Eskom needs to impose more price hikes to become profitable, says CEO

Quality of coal in SA's power stations worrying, says public enterprises minister Pravin Gordhan

Eskom CEO Andre de Ruyter says it's a pity the company doesn't have the power to arrest people. File picture.
Eskom CEO Andre de Ruyter says it's a pity the company doesn't have the power to arrest people.
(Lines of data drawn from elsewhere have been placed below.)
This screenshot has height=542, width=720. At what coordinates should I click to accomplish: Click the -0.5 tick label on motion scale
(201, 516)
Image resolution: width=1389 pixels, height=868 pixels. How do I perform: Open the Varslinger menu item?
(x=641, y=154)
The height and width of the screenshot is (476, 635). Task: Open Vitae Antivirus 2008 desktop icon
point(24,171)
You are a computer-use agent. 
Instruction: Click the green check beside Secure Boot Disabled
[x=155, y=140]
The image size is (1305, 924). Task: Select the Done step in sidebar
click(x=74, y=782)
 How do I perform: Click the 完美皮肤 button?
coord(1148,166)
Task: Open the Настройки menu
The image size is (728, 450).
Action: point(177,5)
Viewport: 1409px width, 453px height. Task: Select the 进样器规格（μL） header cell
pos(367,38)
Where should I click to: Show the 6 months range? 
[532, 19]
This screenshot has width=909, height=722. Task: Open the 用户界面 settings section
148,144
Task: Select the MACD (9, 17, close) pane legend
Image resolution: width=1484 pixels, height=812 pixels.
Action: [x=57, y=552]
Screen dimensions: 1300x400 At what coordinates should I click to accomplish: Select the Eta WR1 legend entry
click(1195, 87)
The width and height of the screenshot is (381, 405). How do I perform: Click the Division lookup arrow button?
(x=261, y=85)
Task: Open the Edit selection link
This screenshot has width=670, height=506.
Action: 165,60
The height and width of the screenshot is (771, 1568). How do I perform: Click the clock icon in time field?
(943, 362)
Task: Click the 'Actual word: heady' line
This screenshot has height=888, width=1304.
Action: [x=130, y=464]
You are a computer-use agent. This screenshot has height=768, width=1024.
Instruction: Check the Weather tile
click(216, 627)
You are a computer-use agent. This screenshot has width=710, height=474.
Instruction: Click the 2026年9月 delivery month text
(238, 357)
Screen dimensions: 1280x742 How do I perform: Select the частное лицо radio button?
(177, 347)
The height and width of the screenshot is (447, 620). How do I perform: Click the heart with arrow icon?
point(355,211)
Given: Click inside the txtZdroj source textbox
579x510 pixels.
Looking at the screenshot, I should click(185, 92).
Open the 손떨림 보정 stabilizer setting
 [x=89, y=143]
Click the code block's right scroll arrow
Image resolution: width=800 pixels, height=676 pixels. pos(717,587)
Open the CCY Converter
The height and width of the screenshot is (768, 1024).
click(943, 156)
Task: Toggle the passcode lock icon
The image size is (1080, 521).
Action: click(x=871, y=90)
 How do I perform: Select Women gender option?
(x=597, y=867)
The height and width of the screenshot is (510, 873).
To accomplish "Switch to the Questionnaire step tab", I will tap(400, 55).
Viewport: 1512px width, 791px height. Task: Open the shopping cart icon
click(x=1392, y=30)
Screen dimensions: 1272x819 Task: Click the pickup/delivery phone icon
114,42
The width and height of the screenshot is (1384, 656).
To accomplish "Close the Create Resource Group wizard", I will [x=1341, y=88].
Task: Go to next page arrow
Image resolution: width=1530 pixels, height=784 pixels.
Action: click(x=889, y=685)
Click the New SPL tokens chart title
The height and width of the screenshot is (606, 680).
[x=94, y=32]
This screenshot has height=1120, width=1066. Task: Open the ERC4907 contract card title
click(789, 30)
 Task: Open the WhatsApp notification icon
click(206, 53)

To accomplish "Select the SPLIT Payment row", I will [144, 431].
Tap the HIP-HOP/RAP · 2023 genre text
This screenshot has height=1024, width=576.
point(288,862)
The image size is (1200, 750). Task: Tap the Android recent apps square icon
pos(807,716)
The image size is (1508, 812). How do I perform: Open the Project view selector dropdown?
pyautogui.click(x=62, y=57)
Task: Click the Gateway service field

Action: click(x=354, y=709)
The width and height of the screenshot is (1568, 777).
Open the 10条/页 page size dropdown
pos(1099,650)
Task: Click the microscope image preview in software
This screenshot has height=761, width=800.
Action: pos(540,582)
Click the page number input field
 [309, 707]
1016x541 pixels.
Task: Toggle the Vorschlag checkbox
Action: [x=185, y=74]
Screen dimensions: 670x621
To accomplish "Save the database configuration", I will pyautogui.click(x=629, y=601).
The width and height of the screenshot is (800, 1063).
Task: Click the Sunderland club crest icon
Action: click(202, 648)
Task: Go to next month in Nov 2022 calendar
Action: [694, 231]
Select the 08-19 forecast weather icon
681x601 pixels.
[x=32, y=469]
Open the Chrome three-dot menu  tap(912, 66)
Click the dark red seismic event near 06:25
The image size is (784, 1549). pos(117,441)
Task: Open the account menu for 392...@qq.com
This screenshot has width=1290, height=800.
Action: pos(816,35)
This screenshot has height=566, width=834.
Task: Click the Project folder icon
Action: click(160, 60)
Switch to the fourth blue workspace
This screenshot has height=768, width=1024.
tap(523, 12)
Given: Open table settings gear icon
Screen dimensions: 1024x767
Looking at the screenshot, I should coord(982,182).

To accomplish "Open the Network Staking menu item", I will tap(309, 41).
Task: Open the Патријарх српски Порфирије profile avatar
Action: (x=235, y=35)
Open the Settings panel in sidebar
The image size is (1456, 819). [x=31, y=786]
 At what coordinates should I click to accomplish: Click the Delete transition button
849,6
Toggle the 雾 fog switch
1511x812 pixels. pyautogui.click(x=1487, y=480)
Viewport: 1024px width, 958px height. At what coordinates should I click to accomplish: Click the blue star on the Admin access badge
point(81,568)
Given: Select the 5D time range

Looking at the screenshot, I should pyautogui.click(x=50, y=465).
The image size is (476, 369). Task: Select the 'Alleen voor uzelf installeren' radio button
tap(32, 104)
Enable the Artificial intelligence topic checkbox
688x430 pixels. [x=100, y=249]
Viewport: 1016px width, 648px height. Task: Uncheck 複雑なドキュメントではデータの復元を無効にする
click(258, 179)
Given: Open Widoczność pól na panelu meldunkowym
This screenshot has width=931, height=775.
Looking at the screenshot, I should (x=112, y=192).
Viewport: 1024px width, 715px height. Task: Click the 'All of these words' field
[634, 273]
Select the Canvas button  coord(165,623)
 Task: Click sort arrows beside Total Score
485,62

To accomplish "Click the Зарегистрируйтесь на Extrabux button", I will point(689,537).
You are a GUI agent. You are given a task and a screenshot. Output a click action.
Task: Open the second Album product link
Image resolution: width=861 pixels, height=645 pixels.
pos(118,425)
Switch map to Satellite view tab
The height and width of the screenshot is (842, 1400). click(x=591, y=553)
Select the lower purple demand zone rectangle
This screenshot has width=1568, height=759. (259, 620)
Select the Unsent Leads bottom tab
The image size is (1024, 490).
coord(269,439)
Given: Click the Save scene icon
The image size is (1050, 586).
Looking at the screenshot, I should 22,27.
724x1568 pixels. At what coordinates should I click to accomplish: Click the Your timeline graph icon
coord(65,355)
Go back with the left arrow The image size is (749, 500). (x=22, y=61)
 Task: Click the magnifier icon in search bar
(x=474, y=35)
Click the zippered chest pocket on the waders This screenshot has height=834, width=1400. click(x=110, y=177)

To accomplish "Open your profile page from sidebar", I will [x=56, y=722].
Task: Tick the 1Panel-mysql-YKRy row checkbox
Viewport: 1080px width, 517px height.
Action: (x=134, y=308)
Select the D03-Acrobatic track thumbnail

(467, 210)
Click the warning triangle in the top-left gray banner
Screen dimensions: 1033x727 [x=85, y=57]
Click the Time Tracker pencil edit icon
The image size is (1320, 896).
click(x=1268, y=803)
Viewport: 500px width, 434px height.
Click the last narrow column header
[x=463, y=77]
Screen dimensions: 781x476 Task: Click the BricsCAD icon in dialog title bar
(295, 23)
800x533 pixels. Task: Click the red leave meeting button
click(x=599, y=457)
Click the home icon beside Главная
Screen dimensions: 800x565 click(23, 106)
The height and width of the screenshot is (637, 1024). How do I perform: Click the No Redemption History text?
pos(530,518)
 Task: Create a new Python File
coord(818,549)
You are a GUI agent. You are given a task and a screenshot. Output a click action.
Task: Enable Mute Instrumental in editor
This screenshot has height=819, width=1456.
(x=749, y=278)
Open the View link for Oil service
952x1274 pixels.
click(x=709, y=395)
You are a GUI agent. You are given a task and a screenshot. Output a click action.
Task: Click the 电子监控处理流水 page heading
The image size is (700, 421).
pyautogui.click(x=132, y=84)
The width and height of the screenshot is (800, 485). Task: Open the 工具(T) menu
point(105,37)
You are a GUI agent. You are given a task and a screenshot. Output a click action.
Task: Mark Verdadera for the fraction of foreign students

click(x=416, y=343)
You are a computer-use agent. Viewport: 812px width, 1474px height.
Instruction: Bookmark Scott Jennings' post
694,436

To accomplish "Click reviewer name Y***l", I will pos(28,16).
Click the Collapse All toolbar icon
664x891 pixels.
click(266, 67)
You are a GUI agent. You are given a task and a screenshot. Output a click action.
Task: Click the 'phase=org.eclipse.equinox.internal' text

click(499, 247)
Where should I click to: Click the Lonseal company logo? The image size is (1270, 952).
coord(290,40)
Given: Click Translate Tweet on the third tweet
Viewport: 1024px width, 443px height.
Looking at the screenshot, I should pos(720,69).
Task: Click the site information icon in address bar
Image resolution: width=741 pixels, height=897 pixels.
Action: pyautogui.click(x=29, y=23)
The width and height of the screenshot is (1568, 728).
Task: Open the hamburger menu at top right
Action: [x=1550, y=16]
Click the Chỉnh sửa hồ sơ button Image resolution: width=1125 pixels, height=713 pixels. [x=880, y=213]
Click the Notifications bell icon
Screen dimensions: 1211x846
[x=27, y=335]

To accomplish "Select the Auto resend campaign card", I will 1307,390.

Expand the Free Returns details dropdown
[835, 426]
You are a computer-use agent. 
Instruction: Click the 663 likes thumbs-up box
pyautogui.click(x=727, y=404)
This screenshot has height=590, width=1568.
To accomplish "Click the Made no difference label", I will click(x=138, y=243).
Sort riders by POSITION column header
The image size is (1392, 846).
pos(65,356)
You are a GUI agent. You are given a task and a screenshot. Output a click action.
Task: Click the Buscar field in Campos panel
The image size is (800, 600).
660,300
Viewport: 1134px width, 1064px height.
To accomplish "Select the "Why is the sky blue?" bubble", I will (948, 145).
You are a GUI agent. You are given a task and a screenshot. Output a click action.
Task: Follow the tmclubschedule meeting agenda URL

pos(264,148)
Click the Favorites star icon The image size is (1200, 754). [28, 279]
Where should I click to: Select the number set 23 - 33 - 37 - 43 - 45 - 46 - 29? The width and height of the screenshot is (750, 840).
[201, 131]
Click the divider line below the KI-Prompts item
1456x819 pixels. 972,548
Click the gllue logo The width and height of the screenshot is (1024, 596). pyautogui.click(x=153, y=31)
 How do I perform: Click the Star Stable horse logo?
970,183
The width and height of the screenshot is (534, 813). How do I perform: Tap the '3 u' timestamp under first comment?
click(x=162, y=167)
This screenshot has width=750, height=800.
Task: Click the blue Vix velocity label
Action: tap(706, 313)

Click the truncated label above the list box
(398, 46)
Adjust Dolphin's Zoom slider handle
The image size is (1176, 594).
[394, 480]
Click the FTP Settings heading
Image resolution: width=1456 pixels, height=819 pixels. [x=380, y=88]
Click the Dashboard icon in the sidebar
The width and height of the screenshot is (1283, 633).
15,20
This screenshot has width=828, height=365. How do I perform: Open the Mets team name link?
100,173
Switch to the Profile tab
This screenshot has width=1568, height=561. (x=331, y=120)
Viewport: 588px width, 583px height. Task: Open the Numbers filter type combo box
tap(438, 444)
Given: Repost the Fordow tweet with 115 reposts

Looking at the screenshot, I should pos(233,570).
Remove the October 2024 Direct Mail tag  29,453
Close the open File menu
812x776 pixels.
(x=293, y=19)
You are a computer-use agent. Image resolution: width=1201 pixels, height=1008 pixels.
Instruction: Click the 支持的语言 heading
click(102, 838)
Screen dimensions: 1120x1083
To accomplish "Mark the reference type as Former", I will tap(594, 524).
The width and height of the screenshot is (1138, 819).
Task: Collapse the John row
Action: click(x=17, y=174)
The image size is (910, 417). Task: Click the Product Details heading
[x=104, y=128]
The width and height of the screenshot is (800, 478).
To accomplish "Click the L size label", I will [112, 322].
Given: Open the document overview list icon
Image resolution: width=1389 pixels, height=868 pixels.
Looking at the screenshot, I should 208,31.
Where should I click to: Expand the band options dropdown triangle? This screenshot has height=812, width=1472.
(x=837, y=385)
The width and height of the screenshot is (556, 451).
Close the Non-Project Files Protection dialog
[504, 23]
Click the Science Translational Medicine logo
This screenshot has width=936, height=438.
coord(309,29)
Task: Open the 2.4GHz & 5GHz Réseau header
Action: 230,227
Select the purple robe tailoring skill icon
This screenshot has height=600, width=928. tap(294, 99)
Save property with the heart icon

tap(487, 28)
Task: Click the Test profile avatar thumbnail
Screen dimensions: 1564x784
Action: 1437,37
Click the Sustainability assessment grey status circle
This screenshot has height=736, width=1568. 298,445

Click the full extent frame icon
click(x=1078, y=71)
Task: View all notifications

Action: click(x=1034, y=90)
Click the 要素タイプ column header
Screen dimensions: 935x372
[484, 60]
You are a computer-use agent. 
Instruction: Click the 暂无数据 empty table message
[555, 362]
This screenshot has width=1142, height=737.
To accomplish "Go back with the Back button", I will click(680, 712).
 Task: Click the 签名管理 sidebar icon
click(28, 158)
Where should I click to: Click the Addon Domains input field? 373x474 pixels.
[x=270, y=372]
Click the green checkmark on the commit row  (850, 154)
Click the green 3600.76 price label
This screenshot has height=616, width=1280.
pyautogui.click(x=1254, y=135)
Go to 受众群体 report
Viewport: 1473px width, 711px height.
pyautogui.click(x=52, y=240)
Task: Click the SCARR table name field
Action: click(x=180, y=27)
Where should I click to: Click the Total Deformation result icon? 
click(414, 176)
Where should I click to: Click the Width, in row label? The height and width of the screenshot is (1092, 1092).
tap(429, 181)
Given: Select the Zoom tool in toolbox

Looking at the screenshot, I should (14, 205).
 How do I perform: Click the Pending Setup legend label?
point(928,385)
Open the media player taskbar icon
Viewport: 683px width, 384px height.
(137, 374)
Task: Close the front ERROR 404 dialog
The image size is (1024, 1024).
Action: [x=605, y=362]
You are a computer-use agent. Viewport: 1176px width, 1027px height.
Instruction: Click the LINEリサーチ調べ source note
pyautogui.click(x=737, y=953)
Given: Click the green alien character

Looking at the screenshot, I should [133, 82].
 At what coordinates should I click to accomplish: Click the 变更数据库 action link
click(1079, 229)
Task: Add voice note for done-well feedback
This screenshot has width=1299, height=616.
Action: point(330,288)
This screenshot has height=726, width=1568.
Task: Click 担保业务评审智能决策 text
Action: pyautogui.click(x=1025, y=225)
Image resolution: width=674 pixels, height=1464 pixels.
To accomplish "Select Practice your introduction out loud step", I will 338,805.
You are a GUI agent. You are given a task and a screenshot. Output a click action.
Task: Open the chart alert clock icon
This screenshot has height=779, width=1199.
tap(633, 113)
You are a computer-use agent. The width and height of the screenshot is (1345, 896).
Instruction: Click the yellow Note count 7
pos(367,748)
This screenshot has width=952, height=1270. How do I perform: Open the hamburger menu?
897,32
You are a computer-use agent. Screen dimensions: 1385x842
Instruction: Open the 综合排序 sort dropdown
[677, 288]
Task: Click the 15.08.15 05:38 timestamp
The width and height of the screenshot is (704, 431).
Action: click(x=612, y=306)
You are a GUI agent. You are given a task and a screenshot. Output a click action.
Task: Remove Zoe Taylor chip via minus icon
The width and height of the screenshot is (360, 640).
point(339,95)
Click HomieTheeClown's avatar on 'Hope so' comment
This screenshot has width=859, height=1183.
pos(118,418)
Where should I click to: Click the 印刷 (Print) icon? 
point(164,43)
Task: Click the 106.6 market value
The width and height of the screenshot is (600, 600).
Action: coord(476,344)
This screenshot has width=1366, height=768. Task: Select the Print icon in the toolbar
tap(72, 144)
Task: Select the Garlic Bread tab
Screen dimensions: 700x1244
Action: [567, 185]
File picture.
Image: REUTERS/Sumaya Hisham

Power utility Eskom says it would have to impose an additional 15% tariff hike in the 2023 financial year — and resolve the existing municipal debt — to become a profitable business again.

This is according to CEO Andre de Ruyter, who made the revelation before the portfolio committee on public enterprises on Wednesday.

This was less than 24 hours after the Pretoria high court ordered the National Energy Regulator of SA (Nersa) to add R10bn to Eskom’s allowable revenue to be recovered from tariff customers in the 2021/2022 financial year.    

This allows the power utility to raise electricity tariffs by 15.63% as of April 2021.

“It is our anticipation that if we are able to have a further increase the following financial year of another 15% we will be able to cap further increases at a CPI-related measure.

“We say after that, provided of course we resolve the municipal debt challenge which is a significant one, Eskom should be a sustainable business. This is a promising way forward for us,” he said.

An Eskom official presented a detailed report on the state of the embattled parastatal to the committee. The report was divided into four sections: coal contracts, electricity tariffs, Medupi and Kusile project costs, and the Wilge residential development project.

Responding to questions, minister Pravin Gordhan told the committee members to be cognisant of the fact that the majority of issues faced by the utility had been as a result of decisions taken in the past 10 to 15 years, and not by the current management, saying many SOEs were “pretty much in a recovery phase”.

“What is worrying though is the quality of the coal at some of our power stations, which plays a highly deceptive role in the operational mechanisms and leads to trips of one sort or another. That then leads to shortage of supply in terms of megawatts that could lead, if we have too many of those, to the kind of load-shedding phenomenon that we have — though load-shedding as a separate items also requires more than just fixing the quality of coal,” he said.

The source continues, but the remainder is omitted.